▶ **What you are asked to do**
When you reach the line that contains "Instruction: Open the R0604S_L_v2" in the data below, start reproducing lines exactly, and stop after the line that contains "The width and height of the screenshot is (1512, 808).".
(Beginning of Entries provided)
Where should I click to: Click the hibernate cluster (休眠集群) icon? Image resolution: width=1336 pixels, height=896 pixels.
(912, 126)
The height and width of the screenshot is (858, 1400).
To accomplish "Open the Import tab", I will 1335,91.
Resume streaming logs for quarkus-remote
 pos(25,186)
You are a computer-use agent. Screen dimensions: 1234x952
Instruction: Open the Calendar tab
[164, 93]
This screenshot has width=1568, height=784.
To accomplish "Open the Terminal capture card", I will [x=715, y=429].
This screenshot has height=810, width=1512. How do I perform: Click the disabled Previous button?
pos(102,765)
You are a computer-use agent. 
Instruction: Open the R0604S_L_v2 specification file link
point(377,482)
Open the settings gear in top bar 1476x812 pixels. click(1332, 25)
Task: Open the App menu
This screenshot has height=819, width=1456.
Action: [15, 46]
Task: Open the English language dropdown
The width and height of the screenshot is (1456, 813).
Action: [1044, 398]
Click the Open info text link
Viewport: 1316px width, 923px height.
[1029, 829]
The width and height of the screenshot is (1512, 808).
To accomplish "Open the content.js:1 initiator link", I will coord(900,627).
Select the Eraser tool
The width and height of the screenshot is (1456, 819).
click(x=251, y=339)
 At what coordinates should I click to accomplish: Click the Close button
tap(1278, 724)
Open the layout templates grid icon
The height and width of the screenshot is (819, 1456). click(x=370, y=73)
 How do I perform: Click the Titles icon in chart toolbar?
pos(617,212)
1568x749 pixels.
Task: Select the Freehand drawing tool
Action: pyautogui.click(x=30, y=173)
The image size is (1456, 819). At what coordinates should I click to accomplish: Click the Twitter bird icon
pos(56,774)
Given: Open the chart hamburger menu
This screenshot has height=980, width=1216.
(End of Entries provided)
▶ **Answer box**
Instruction: Open the R0604S_L_v2 specification file link
point(377,482)
Open the settings gear in top bar 1476x812 pixels. click(1332, 25)
Task: Open the App menu
This screenshot has height=819, width=1456.
Action: [15, 46]
Task: Open the English language dropdown
The width and height of the screenshot is (1456, 813).
Action: [1044, 398]
Click the Open info text link
Viewport: 1316px width, 923px height.
[1029, 829]
The width and height of the screenshot is (1512, 808).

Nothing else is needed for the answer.